I am reusing the factorization for singularity if the user specifies LUFactorization, else we fallback to ArrayInterface.issingular

julia> @benchmark solve(probN, GeneralKlement(; linsolve=LUFactorization()))
BenchmarkTools.Trial: 23 samples with 1 evaluation.
 Range (min … max):  168.920 ms … 283.473 ms  ┊ GC (min … max): 0.00% … 40.56%
 Time  (median):     218.867 ms               ┊ GC (median):    1.57%
 Time  (mean ± σ):   219.950 ms ±  37.673 ms  ┊ GC (mean ± σ):  8.37% ± 11.92%

  ███           ▁ █   ▁   ▁ ▁     ▁   █ ▁ ▁      ▁█ ▁     ▁   ▁  
  ███▁▁▁▁▁▁▁▁▁▁▁█▁█▁▁▁█▁▁▁█▁█▁▁▁▁▁█▁▁▁█▁█▁█▁▁▁▁▁▁██▁█▁▁▁▁▁█▁▁▁█ ▁
  169 ms           Histogram: frequency by time          283 ms <

 Memory estimate: 252.29 MiB, allocs estimate: 201.

julia> @benchmark solve(probN, GeneralKlement(; linsolve=QRFactorization()))
BenchmarkTools.Trial: 12 samples with 1 evaluation.
 Range (min … max):  382.058 ms … 475.142 ms  ┊ GC (min … max): 1.69% … 20.59%
 Time  (median):     440.708 ms               ┊ GC (median):    1.52%
 Time  (mean ± σ):   433.578 ms ±  36.193 ms  ┊ GC (mean ± σ):  5.63% ±  7.69%

  █ ▁           ▁                    ▁ ▁ ▁       ▁ ▁        ▁ █  
  █▁█▁▁▁▁▁▁▁▁▁▁▁█▁▁▁▁▁▁▁▁▁▁▁▁▁▁▁▁▁▁▁▁█▁█▁█▁▁▁▁▁▁▁█▁█▁▁▁▁▁▁▁▁█▁█ ▁
  382 ms           Histogram: frequency by time          475 ms <

 Memory estimate: 309.65 MiB, allocs estimate: 229.

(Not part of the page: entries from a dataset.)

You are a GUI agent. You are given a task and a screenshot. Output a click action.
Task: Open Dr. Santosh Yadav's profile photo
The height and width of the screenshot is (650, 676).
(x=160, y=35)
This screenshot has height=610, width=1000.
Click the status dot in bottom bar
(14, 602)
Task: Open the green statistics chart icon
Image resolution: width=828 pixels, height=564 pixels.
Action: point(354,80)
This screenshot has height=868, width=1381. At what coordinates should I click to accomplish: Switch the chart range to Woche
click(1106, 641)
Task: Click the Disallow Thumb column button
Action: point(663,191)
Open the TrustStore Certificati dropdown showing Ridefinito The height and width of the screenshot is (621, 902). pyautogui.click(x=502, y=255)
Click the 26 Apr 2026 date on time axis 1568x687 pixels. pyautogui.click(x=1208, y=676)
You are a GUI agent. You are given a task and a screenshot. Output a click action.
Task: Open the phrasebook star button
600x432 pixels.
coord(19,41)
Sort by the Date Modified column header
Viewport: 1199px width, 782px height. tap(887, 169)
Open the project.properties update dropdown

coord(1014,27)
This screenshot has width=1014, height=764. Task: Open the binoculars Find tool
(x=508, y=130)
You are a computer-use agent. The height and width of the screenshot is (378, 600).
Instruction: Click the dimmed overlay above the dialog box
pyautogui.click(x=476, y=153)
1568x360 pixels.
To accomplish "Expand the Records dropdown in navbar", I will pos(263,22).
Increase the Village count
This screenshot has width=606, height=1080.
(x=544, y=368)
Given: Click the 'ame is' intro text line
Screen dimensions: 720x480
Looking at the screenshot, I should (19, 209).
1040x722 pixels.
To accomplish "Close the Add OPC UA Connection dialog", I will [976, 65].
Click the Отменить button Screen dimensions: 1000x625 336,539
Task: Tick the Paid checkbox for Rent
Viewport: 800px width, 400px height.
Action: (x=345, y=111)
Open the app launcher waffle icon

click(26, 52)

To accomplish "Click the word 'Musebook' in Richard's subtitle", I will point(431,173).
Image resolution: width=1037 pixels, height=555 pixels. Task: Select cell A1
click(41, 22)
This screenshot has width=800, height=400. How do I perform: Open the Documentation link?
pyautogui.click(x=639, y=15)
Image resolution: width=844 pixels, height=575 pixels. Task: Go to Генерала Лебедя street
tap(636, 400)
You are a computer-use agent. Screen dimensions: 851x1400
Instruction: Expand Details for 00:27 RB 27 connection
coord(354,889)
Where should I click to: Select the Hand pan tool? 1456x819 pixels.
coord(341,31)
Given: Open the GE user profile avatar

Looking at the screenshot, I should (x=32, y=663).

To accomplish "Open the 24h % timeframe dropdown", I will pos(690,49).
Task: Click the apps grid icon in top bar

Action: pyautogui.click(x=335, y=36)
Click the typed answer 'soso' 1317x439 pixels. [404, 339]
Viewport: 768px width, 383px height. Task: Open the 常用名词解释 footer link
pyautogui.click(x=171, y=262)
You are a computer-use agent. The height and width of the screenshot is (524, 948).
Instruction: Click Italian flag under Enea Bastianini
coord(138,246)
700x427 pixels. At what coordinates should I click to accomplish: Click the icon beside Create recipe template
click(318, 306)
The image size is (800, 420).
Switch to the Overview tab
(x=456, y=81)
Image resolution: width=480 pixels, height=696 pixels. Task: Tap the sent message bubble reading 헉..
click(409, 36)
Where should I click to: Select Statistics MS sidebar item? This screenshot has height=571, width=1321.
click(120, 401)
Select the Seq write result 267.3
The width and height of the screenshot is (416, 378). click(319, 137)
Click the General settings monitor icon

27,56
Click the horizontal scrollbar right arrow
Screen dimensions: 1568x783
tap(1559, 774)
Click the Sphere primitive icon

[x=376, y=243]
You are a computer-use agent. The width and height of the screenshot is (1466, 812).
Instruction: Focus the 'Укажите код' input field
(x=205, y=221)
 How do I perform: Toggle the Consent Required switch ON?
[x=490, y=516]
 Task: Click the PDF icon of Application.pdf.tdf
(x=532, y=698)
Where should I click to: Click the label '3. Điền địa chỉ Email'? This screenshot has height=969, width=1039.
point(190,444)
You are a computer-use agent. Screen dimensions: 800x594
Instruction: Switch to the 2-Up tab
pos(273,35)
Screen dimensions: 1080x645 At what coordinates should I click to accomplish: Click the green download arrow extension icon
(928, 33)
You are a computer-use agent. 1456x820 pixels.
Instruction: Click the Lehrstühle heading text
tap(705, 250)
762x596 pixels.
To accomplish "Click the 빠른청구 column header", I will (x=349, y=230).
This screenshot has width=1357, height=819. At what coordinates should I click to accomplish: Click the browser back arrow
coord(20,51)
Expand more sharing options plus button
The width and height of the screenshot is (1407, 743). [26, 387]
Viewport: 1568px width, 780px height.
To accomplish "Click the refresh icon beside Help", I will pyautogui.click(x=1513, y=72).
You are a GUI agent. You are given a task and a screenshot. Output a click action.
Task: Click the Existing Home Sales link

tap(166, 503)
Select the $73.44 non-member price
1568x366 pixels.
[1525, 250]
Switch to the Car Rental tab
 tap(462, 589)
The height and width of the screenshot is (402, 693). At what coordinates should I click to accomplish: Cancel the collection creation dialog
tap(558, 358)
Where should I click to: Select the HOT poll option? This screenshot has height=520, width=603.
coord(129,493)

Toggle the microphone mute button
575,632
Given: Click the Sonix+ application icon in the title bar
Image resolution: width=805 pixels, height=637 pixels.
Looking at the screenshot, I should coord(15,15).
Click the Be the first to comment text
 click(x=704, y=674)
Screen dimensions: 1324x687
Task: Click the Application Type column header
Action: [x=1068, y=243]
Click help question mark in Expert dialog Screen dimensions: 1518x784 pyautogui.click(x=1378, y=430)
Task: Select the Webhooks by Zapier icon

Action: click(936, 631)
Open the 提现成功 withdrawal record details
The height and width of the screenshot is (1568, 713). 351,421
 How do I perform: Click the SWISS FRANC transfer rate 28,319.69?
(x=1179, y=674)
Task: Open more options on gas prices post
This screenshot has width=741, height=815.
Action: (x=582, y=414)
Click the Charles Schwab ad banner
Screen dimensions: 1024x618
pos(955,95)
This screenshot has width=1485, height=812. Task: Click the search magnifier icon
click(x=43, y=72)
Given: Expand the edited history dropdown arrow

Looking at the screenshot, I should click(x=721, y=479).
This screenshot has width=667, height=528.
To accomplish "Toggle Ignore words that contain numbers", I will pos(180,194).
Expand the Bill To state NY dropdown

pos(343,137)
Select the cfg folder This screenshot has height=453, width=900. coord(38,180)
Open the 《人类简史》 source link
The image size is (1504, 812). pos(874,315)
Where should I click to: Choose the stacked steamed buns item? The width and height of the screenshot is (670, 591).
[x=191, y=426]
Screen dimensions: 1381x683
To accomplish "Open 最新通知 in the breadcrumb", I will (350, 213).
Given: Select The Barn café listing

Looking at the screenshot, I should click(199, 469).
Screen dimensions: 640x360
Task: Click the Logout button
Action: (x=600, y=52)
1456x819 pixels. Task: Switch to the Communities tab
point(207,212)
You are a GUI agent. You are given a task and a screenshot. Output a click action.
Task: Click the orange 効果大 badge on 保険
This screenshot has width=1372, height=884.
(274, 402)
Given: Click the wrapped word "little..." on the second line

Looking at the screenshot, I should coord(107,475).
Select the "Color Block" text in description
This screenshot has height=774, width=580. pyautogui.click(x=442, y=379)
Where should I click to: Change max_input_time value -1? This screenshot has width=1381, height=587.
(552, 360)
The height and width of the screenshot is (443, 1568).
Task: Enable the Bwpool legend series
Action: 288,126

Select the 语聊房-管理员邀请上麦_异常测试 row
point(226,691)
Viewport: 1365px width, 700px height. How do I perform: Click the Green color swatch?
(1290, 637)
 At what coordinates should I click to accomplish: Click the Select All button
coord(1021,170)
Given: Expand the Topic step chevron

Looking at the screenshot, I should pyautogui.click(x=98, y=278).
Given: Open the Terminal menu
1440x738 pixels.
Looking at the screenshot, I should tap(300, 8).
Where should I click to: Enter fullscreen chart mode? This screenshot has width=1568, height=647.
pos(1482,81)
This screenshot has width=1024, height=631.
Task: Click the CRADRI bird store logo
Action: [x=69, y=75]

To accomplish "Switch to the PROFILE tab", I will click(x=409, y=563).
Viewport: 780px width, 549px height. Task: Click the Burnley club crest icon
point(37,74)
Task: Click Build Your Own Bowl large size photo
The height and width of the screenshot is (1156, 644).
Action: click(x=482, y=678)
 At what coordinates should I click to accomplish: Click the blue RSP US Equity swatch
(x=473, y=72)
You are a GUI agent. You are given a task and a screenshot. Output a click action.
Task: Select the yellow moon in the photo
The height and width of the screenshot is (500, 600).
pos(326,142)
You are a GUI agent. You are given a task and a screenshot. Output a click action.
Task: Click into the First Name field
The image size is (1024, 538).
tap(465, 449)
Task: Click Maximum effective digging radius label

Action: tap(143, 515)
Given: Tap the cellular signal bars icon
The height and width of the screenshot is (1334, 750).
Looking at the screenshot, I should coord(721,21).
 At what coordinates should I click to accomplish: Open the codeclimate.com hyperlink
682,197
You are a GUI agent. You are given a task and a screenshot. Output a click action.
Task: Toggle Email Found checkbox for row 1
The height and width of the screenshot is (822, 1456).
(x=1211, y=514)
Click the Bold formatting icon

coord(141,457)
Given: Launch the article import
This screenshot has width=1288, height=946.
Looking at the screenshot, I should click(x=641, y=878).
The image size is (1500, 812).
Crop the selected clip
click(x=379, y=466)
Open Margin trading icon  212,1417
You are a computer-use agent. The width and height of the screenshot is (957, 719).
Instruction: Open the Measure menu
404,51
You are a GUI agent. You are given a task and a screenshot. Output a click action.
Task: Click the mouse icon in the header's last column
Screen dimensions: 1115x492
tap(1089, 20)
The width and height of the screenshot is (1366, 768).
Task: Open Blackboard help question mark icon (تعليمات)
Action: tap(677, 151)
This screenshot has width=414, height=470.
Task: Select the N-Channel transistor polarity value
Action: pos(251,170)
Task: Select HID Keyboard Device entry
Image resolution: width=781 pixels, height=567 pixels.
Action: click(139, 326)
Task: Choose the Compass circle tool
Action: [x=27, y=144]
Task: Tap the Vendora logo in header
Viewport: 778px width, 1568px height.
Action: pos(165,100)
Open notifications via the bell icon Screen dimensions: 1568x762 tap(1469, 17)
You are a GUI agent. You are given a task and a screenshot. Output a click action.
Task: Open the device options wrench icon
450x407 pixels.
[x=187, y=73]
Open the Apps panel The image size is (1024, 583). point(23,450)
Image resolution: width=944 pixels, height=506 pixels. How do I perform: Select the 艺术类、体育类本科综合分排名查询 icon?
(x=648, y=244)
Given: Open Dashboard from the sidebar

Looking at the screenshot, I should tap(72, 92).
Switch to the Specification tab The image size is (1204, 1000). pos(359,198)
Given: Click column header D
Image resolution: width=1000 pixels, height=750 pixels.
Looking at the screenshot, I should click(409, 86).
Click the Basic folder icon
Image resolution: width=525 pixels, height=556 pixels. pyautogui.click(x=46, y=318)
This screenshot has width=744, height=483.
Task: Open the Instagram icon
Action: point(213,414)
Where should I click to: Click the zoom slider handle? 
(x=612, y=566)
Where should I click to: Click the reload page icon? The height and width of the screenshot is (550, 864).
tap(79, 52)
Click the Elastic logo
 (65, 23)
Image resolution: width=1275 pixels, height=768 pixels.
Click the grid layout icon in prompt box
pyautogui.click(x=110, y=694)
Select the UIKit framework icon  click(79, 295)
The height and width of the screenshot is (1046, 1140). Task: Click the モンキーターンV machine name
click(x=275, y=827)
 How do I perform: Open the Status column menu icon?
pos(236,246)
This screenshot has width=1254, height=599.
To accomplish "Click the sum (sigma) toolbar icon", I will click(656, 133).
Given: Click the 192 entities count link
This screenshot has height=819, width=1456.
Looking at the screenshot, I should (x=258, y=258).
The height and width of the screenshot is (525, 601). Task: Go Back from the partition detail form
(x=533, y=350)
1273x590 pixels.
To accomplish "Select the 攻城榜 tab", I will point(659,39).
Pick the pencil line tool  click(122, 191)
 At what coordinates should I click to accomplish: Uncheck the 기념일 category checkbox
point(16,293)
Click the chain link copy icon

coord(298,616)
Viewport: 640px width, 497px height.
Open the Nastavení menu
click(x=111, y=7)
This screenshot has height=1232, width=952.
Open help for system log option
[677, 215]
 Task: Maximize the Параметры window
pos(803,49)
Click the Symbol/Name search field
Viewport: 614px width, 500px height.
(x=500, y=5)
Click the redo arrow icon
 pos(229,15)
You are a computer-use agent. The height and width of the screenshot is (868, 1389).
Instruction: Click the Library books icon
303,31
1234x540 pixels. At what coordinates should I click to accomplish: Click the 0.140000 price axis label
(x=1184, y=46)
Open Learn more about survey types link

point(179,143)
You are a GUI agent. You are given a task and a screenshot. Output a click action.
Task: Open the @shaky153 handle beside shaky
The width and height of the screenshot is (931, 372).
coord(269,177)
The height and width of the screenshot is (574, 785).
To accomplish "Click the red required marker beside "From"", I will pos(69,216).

julia> @benchmark solve(probN, GeneralKlement(; linsolve=nothing))
BenchmarkTools.Trial: 18 samples with 1 evaluation.
 Range (min … max):  232.665 ms … 382.726 ms  ┊ GC (min … max):  0.87% … 36.40%
 Time  (median):     274.173 ms               ┊ GC (median):     2.18%
 Time  (mean ± σ):   283.057 ms ±  47.992 ms  ┊ GC (mean ± σ):  10.11% ± 12.59%

  █▁   ▁                                                         
  ██▁▁▁█▁▁▁▁▁▁▆▁▁▁▁▁▁▁▁▆▁▁▁▁▁▆▁▁▁▁▁▁▆▆▁▆▆▆▁▁▁▆▁▁▁▁▁▁▁▁▁▁▁▁▁▁▁▁▆ ▁
  233 ms           Histogram: frequency by time          383 ms <

 Memory estimate: 305.70 MiB, allocs estimate: 192.

on a problem with 1000 states.

avik-pal commented 10 months ago

Marking it as WIP, I want to add LBroyden to this as well!

avik-pal commented 10 months ago

@ChrisRackauckas this is ready to go!

avik-pal commented 10 months ago

@ChrisRackauckas let's merge this one?